Kampala, Uganda | THE INDEPENDENT | Scientists have expressed concern over the increasing number of districts reporting outbreaks of Peste des Petits Ruminants (PPR) a highly contagious disease that was previously affecting the Karamoja Region.
Joseph Nkamwesiga, a Researcher told URN in an interview that he had embarked on a survey to identify where else the disease also known as goat and sheep plague is circulating after getting reports from farmers pointing to symptoms of the disease.
The symptoms which include diarrhoea, lesions around the mouth, mucus in the nose, teary eyes and unexplained sudden deaths were identified in animals in Central Uganda and South Western Uganda, where the disease is currently circulating including
Nkamwesiga shared these findings at a Conference organized by the International Livestock Research Institute (ILRI) where researchers from countries across Africa, officials in the Ministries of Health and Agriculture and the UN Food and Agriculture Organization shared ideas on investigating infectious diseases such as PPR and Rift Valley Fever in addition to tackling antimicrobial resistance.
While calling for urgent vaccination in the newly identified areas, the researcher said that so far, it’s only the Teso and West Nile regions that have the least risk of infection. In the Karamoja region where vaccination took place, the prevalence of the disease was found to be reducing.
Dr Juliet Ssentumbwe, the Commissioner for Animal Production in the Ministry of Agriculture, Animal Industry and Fisheries acknowledged that their surveillance teams are also finding the same evidence. She worries that this is happening at a time when Uganda is only left with seven years to have eradicated the disease.
The country has committed to a World organization for Animal Health resolution to have eradicated the disease that spreads through infected animals grazing with healthy ones or contact while in transit by 2030. She notes the biggest challenge they face in tackling the disease is that it shares a lot of symptoms with other diseases and farmers are not very familiar with it considering that it hasn’t been common previously.
However, PPR is vaccine-preventable and an animal that has been infected develops immunity. Ssentumbwe says they have previously tried vaccinating in some areas but cannot extend to new areas yet because of funding challenges. She says they only receive two per cent of the money they need to conduct vaccination.
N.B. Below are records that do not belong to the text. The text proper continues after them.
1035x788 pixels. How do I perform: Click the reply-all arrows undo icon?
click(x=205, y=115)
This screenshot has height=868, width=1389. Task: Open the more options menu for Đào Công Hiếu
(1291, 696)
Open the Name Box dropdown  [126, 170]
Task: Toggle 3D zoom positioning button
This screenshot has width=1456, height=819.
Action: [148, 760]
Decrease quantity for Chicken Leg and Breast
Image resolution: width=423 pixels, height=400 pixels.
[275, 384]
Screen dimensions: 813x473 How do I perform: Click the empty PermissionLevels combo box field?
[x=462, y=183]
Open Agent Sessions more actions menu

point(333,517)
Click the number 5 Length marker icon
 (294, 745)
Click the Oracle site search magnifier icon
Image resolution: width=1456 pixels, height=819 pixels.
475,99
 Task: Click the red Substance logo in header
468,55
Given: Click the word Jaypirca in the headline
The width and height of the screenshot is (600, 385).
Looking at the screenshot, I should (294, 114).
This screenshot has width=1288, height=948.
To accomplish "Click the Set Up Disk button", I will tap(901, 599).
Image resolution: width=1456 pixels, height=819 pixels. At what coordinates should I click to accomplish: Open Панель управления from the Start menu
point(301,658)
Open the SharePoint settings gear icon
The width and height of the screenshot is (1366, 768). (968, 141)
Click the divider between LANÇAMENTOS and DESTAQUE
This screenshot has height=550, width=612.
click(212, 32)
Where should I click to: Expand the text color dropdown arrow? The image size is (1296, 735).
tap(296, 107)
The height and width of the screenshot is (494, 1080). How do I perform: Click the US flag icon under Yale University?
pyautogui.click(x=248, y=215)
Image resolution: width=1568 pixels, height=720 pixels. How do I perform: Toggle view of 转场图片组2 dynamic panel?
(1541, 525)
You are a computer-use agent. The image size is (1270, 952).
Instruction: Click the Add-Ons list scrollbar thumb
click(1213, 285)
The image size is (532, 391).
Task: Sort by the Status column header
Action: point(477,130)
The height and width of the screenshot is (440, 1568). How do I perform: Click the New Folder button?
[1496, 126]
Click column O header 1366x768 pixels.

But, according to Kristina Roesel, a Scientist at the International Livestock Research Institute, vaccines are not the only challenge the bigger problem is farmer awareness. She says many times farmers seek vaccines when the animals have developed symptoms and are sick unaware of the fact that vaccines are meant for prevention.
Currently, she says there are two effective vaccines, one requiring refrigeration and another that can remain potent 45 days after being removed from the cold chain. She encourages farmers to seek this vaccination to protect their animals. Even in areas where specific facilities for animal vaccines are not available, The good thing she says is in some districts human health workers have agreed to share fridges with vets for storage.